Imagine that a group of people who don’t drive much, don’t understand how cars work under the hood, and have never studied traffic engineering decide that they’re going to stop speeding by requiring that cars automatically slam on the emergency brake and lock the controls the moment they exceed the speed limit — or the moment someone reports that the car has exceeded the speed limit.

Note that I didn’t say anything about turning the engine off, or putting it in neutral. Or only doing so in places where the speed limit is properly posted. Or worrying about whether there’s a car behind them that will have to slam on their own breaks to prevent a pile-up. Or actually checking that the car really is speeding before acting on the report.

Now imagine that criticisms and objections raised by actual drivers, the auto industry, traffic engineers, highway planners, and city planners are all dismissed as speeder propaganda.

That’s basically what’s going on with the “anti-piracy” bills being discussed in the House (SOPA) and Senate (PIPA/Protect IP).

After a list of companies publicly supporting SOPA (the censor-the-internet-in-the-name-of-stopping-piracy bill) went public last week, the complaints started rolling in…but the biggest target, at least in the circles that I frequent, was GoDaddy. People organized a boycott, transferred their business elsewhere, and GoDaddy eventually reversed course, but it was too late to stop a massive outflow of customers.
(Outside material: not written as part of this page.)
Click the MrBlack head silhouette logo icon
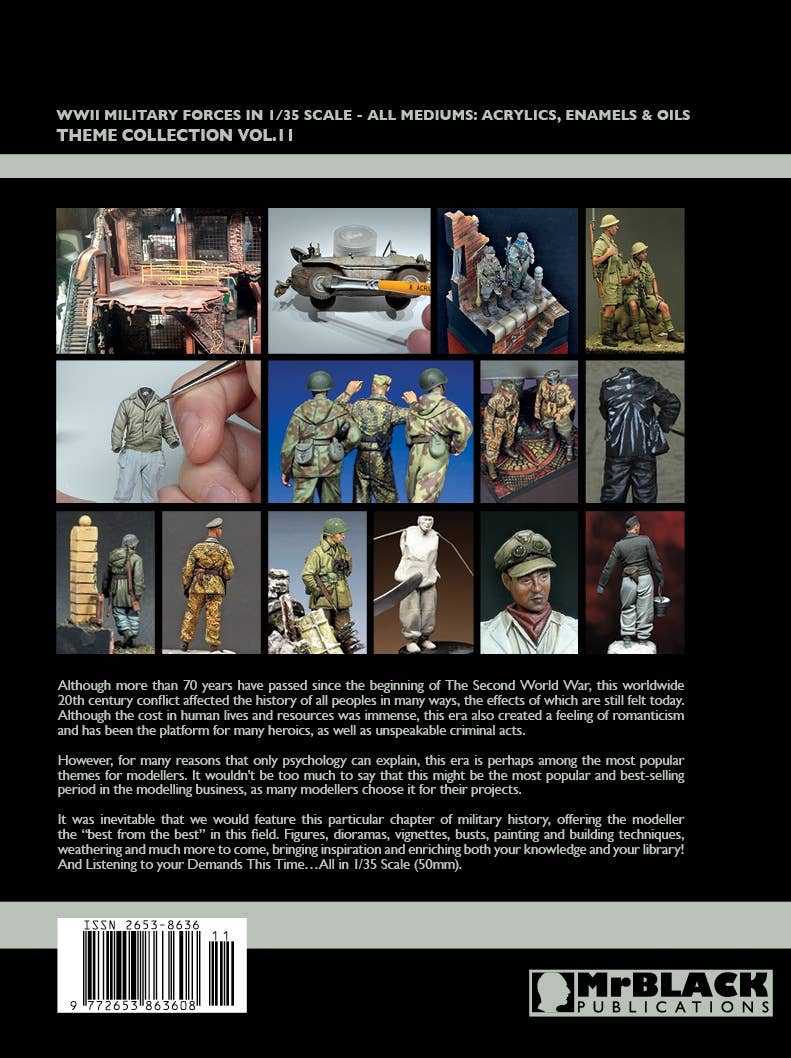 tap(551, 992)
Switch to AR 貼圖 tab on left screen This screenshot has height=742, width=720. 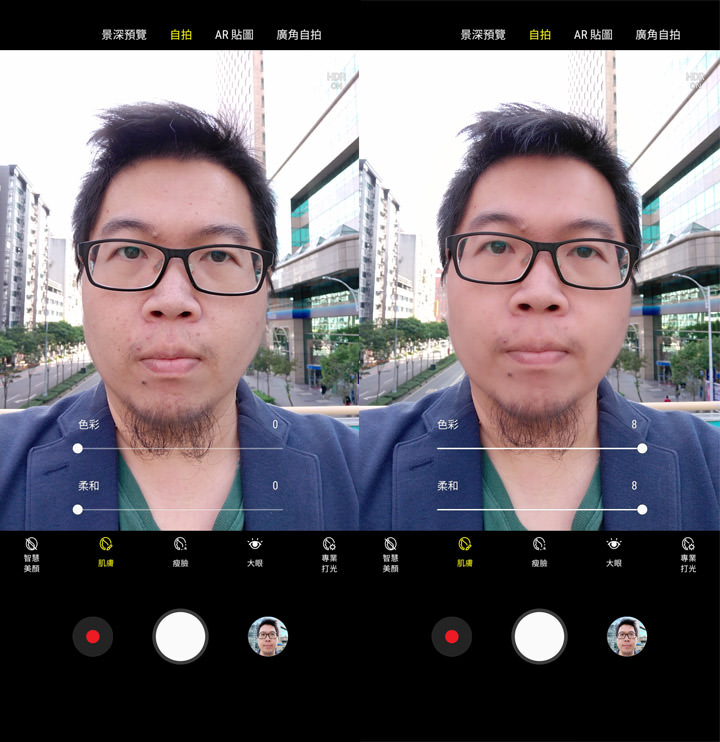[235, 34]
But why was GoDaddy such a target? And for that matter, why did so many people follow through, rather than just rant about it on the internet?

I think there are several reasons.

  1. The tech industry is mostly opposed to the bill on technical reasons. Pick a random hosting provider and chances are they’re officially against it. That made GoDaddy stand out in a way that a random movie studio doesn’t.
  2. They provide a service, not content, and there are many competitors who provide the same kind of service. (And it seems like they all came out with discount codes to encourage people to switch to their company.) With content, you can choose to read a book from another publisher, or watch a movie from another studio, but if you want to watch a particular movie, you can’t get it somewhere else. There are lots of comics publishers out there, but if you want to read Spider-Man, you can only get it from Marvel.
  3. Public opinion of GoDaddy was already low. For some it was their sexist ad campaigns. For some it was the CEO bragging about shooting elephants. For some it was their incessant email marketing, or focus on upselling unneeded services to people who didn’t understand what they were, or the fact that their website is such a %^$^@#%& pain to use. They’re cheap, and they’re well-known, which means a lot of people used them…but they weren’t that well-liked. Supporting SOPA ended up being the last straw.

As a result, you had a company that was tolerated at best painting a target on themselves, and a relatively easy way for people to vote with their wallets and not actually give anything up other than the time and money needed to make the transfer.

Full disclosure: I used to have about 10 domain names registered through GoDaddy, plus a few at DreamHost and one at Network Solutions. (Yes, Network Solutions.) GoDaddy was annoying, but cheap, and it was easier to renew than move. This week I consolidated them all at DreamHost, where I’ve had my websites hosted for the past year. DreamHost is offering a discount code for new customers who want to switch: SOPAROPA. I don’t get anything for telling you that, but if you sign up and list me (kelson – at – pobox – dot – com) as the person who referred you to DreamHost, I’ll get credits that I can apply to my hosting bill.

If you live in the US and you use the Internet, you need to know about this. There are two proposed laws, SOPA and Protect IP, that would set up a system to block access to websites deemed to be “infringing,” in the name of stopping piracy. Of course, “infringing” could refer to the actions of one user on a large site, like, say, Facebook or Wikipedia. Imagine if someone at Warner Bros. filed a complaint about someone’s fan art on DeviantArt, and the government blocked access to the entire site. Sort of like shutting down an entire mall because one shopper was accused (not even proven!) of wearing a counterfeit Rolex.

Of course, once a system like this is in place, we all know it’ll never be abused, right?

And that’s not even getting into the technical implications of the bills, which would put an extra burden on tech startups and actually undermine efforts by the US government itself to make the internet more secure.